Each line below should be reproduced without any alteration.

====== Source material

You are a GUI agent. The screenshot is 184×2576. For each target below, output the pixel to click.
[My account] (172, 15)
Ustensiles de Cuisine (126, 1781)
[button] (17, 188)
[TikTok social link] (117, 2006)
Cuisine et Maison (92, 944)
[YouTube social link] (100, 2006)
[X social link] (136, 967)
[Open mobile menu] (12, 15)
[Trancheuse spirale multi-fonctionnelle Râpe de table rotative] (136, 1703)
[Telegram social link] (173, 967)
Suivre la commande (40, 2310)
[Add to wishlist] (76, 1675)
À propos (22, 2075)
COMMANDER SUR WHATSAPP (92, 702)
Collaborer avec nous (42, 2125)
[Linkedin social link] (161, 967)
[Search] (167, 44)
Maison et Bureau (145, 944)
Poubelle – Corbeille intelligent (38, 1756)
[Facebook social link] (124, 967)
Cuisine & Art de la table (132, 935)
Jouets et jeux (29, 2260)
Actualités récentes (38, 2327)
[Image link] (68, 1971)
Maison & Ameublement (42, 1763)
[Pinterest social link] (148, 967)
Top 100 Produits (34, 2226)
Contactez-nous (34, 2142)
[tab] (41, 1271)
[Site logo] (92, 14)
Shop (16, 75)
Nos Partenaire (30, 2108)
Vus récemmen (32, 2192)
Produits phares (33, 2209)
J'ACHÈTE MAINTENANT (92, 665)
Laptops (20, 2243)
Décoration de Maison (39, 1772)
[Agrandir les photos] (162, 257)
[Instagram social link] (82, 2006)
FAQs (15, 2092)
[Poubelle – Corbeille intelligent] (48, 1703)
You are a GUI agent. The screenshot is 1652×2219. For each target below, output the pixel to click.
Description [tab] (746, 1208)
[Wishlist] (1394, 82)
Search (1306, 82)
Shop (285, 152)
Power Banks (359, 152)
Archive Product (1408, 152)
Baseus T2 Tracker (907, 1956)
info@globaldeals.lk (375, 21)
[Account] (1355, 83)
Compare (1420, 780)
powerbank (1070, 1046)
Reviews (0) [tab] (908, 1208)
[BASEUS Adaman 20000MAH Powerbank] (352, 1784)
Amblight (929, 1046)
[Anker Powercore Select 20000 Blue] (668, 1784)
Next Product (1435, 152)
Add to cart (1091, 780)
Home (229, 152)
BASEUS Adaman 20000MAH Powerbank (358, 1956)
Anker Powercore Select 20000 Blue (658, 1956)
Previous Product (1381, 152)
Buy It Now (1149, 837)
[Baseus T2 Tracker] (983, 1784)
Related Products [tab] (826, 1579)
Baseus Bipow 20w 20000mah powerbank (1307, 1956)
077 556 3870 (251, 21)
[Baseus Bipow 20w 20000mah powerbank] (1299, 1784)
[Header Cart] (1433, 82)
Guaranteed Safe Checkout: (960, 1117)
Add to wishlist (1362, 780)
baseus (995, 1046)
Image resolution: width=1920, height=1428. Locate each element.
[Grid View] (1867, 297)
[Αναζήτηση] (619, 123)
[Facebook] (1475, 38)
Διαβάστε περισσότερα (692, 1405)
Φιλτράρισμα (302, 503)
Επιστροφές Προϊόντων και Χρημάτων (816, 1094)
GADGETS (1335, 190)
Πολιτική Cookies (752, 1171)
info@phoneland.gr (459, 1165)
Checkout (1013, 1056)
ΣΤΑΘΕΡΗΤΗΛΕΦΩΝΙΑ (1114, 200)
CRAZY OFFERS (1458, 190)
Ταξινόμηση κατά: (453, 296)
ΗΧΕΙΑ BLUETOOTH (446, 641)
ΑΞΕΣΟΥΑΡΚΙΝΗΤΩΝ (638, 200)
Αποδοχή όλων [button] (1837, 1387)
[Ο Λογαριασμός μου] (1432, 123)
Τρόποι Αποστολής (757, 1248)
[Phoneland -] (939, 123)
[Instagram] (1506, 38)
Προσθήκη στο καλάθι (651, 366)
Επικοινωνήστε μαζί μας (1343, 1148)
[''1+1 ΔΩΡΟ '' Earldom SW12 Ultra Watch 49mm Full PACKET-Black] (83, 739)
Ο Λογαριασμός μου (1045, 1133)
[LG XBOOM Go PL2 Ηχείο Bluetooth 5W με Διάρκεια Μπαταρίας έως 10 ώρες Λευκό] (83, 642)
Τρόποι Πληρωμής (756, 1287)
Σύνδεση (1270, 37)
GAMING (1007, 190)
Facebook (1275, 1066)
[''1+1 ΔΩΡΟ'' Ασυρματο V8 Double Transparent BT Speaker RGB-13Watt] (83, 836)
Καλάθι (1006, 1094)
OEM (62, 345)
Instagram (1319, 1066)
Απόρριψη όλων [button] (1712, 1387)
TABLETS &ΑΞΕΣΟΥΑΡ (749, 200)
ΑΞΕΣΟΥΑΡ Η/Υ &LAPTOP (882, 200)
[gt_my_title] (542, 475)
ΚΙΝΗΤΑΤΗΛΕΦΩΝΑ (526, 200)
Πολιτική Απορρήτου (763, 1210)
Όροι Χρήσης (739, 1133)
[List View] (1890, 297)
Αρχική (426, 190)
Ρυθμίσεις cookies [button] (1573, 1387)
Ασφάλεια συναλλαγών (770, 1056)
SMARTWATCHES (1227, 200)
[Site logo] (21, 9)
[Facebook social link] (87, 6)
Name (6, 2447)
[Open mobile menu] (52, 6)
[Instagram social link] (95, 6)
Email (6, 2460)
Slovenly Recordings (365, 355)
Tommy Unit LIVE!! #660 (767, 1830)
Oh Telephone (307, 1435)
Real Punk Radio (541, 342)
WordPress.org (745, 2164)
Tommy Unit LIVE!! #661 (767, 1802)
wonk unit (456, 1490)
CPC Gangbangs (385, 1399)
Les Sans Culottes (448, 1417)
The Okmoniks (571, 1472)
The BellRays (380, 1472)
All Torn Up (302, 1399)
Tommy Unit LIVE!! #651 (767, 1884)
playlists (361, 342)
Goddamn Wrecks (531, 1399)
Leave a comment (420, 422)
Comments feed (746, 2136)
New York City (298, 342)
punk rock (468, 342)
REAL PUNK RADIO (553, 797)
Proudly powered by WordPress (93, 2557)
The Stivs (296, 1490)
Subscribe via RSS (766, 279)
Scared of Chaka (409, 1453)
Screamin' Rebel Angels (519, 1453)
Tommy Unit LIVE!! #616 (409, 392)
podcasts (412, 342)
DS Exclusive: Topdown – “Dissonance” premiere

============

→ Solution to the problem:
You are a GUI agent. The screenshot is 184×2576. For each target below, output the pixel to click.
[My account] (172, 15)
Ustensiles de Cuisine (126, 1781)
[button] (17, 188)
[TikTok social link] (117, 2006)
Cuisine et Maison (92, 944)
[YouTube social link] (100, 2006)
[X social link] (136, 967)
[Open mobile menu] (12, 15)
[Trancheuse spirale multi-fonctionnelle Râpe de table rotative] (136, 1703)
[Telegram social link] (173, 967)
Suivre la commande (40, 2310)
[Add to wishlist] (76, 1675)
À propos (22, 2075)
COMMANDER SUR WHATSAPP (92, 702)
Collaborer avec nous (42, 2125)
[Linkedin social link] (161, 967)
[Search] (167, 44)
Maison et Bureau (145, 944)
Poubelle – Corbeille intelligent (38, 1756)
[Facebook social link] (124, 967)
Cuisine & Art de la table (132, 935)
Jouets et jeux (29, 2260)
Actualités récentes (38, 2327)
[Image link] (68, 1971)
Maison & Ameublement (42, 1763)
[Pinterest social link] (148, 967)
Top 100 Produits (34, 2226)
Contactez-nous (34, 2142)
[tab] (41, 1271)
[Site logo] (92, 14)
Shop (16, 75)
Nos Partenaire (30, 2108)
Vus récemmen (32, 2192)
Produits phares (33, 2209)
J'ACHÈTE MAINTENANT (92, 665)
Laptops (20, 2243)
Décoration de Maison (39, 1772)
[Agrandir les photos] (162, 257)
[Instagram social link] (82, 2006)
FAQs (15, 2092)
[Poubelle – Corbeille intelligent] (48, 1703)
You are a GUI agent. The screenshot is 1652×2219. For each target below, output the pixel to click.
Description [tab] (746, 1208)
[Wishlist] (1394, 82)
Search (1306, 82)
Shop (285, 152)
Power Banks (359, 152)
Archive Product (1408, 152)
Baseus T2 Tracker (907, 1956)
info@globaldeals.lk (375, 21)
[Account] (1355, 83)
Compare (1420, 780)
powerbank (1070, 1046)
Reviews (0) [tab] (908, 1208)
[BASEUS Adaman 20000MAH Powerbank] (352, 1784)
Amblight (929, 1046)
[Anker Powercore Select 20000 Blue] (668, 1784)
Next Product (1435, 152)
Add to cart (1091, 780)
Home (229, 152)
BASEUS Adaman 20000MAH Powerbank (358, 1956)
Anker Powercore Select 20000 Blue (658, 1956)
Previous Product (1381, 152)
Buy It Now (1149, 837)
[Baseus T2 Tracker] (983, 1784)
Related Products [tab] (826, 1579)
Baseus Bipow 20w 20000mah powerbank (1307, 1956)
077 556 3870 (251, 21)
[Baseus Bipow 20w 20000mah powerbank] (1299, 1784)
[Header Cart] (1433, 82)
Guaranteed Safe Checkout: (960, 1117)
Add to wishlist (1362, 780)
baseus (995, 1046)
Image resolution: width=1920, height=1428. Locate each element.
[Grid View] (1867, 297)
[Αναζήτηση] (619, 123)
[Facebook] (1475, 38)
Διαβάστε περισσότερα (692, 1405)
Φιλτράρισμα (302, 503)
Επιστροφές Προϊόντων και Χρημάτων (816, 1094)
GADGETS (1335, 190)
Πολιτική Cookies (752, 1171)
info@phoneland.gr (459, 1165)
Checkout (1013, 1056)
ΣΤΑΘΕΡΗΤΗΛΕΦΩΝΙΑ (1114, 200)
CRAZY OFFERS (1458, 190)
Ταξινόμηση κατά: (453, 296)
ΗΧΕΙΑ BLUETOOTH (446, 641)
ΑΞΕΣΟΥΑΡΚΙΝΗΤΩΝ (638, 200)
Αποδοχή όλων [button] (1837, 1387)
[Ο Λογαριασμός μου] (1432, 123)
Τρόποι Αποστολής (757, 1248)
[Phoneland -] (939, 123)
[Instagram] (1506, 38)
Προσθήκη στο καλάθι (651, 366)
Επικοινωνήστε μαζί μας (1343, 1148)
[''1+1 ΔΩΡΟ '' Earldom SW12 Ultra Watch 49mm Full PACKET-Black] (83, 739)
Ο Λογαριασμός μου (1045, 1133)
[LG XBOOM Go PL2 Ηχείο Bluetooth 5W με Διάρκεια Μπαταρίας έως 10 ώρες Λευκό] (83, 642)
Τρόποι Πληρωμής (756, 1287)
Σύνδεση (1270, 37)
GAMING (1007, 190)
Facebook (1275, 1066)
[''1+1 ΔΩΡΟ'' Ασυρματο V8 Double Transparent BT Speaker RGB-13Watt] (83, 836)
Καλάθι (1006, 1094)
OEM (62, 345)
Instagram (1319, 1066)
Απόρριψη όλων [button] (1712, 1387)
TABLETS &ΑΞΕΣΟΥΑΡ (749, 200)
ΑΞΕΣΟΥΑΡ Η/Υ &LAPTOP (882, 200)
[gt_my_title] (542, 475)
ΚΙΝΗΤΑΤΗΛΕΦΩΝΑ (526, 200)
Πολιτική Απορρήτου (763, 1210)
Όροι Χρήσης (739, 1133)
[List View] (1890, 297)
Αρχική (426, 190)
Ρυθμίσεις cookies [button] (1573, 1387)
Ασφάλεια συναλλαγών (770, 1056)
SMARTWATCHES (1227, 200)
[Site logo] (21, 9)
[Facebook social link] (87, 6)
Name (6, 2447)
[Open mobile menu] (52, 6)
[Instagram social link] (95, 6)
Email (6, 2460)
Slovenly Recordings (365, 355)
Tommy Unit LIVE!! #660 (767, 1830)
Oh Telephone (307, 1435)
Real Punk Radio (541, 342)
WordPress.org (745, 2164)
Tommy Unit LIVE!! #661 (767, 1802)
wonk unit (456, 1490)
CPC Gangbangs (385, 1399)
Les Sans Culottes (448, 1417)
The Okmoniks (571, 1472)
The BellRays (380, 1472)
All Torn Up (302, 1399)
Tommy Unit LIVE!! #651 (767, 1884)
playlists (361, 342)
Goddamn Wrecks (531, 1399)
Leave a comment (420, 422)
Comments feed (746, 2136)
New York City (298, 342)
punk rock (468, 342)
REAL PUNK RADIO (553, 797)
Proudly powered by WordPress (93, 2557)
The Stivs (296, 1490)
Subscribe via RSS (766, 279)
Scared of Chaka (409, 1453)
Screamin' Rebel Angels (519, 1453)
Tommy Unit LIVE!! #616 (409, 392)
podcasts (412, 342)
DS Exclusive: Topdown – “Dissonance” premiere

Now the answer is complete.